What Should Retail Investors Do?
Most Mutual Funds in India, have emerged winners in this just by staying away investing in Adani group companies. Although its difficult to say where the stock price rout may end, retail investors should take cues from institutional investors when investing in troubled times and will do well not to blindly follow ultra HNIs as their risk tolerance and ability to handle a loss is very different!
Implications For Other Overseas Issuers
Most Indian companies are seasoned issuers in overseas bond markets. Not too long ago, in 2007, India companies were one of the largest FCCB issuers. This saga is a clarion call as the overseas markets may hold them to a higher governance level than what is required by law. In addition they will need to understand the modality of shorting employed by Hindenburg or its clients as well as consider the outcome of this saga in their decisions in future.
What Should The Government Do
The government did nothing, while the Finance Secretary (in his personal capacity) left it to markets and Adani to sort it out. They did what they had to do – just remain on the sidelines, as Adani scrambled to halt the damage.
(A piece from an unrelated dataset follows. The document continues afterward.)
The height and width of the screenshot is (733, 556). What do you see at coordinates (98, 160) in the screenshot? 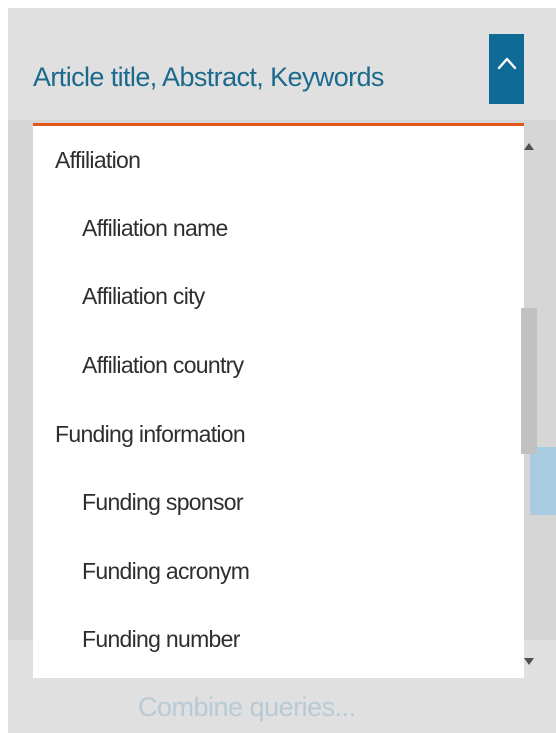
I see `option-affiliation: Affiliation` at bounding box center [98, 160].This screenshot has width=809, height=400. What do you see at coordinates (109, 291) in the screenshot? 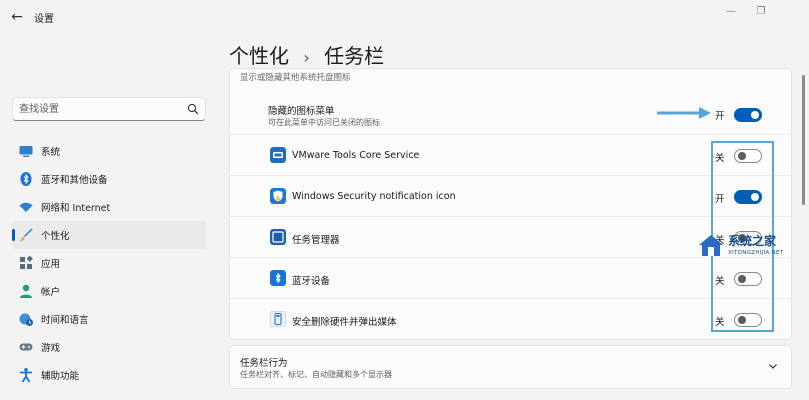
I see `sidebar-item-accounts: 帐户` at bounding box center [109, 291].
This was probably the best response the government could have come up with, as anything else could be seen as cronyism.
In the budget of 2019, a proposal for increase of free float (public ownership of listed companies) to 35% (from 25%) was mooted by Finance Minster Nirmala Sitharaman. While the proposal metb with resistance at that point in time, its probably time to consider implementing it now. Larger free float could help keep valuations in the fair zone as well and absorb the investment flows due to financialisation of savings. A crisis or even a semblance of one cannot go unutilised.
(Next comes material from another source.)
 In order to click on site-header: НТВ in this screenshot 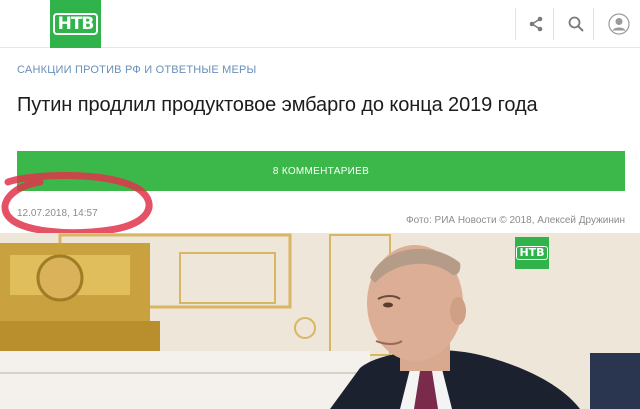, I will do `click(320, 24)`.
Both RBI and SEBI while reaffirming that the system is strong, stayed away from any punitive action against the messenger. Allowing market forces to prevail improves the perception of the market in the eyes of an investor. When an investor commits capital into an EM, they are aware of the risks too, but do not expect the regulator or governments to step in to prevent losses! They need stable and predictable regulatory and tax regime and would appreciate the role played here, contrary to what commentators think.
The message was clear and loud – while the system remains strong, the market will decide the fate of the short seller and the issuer – laissez faire at its best!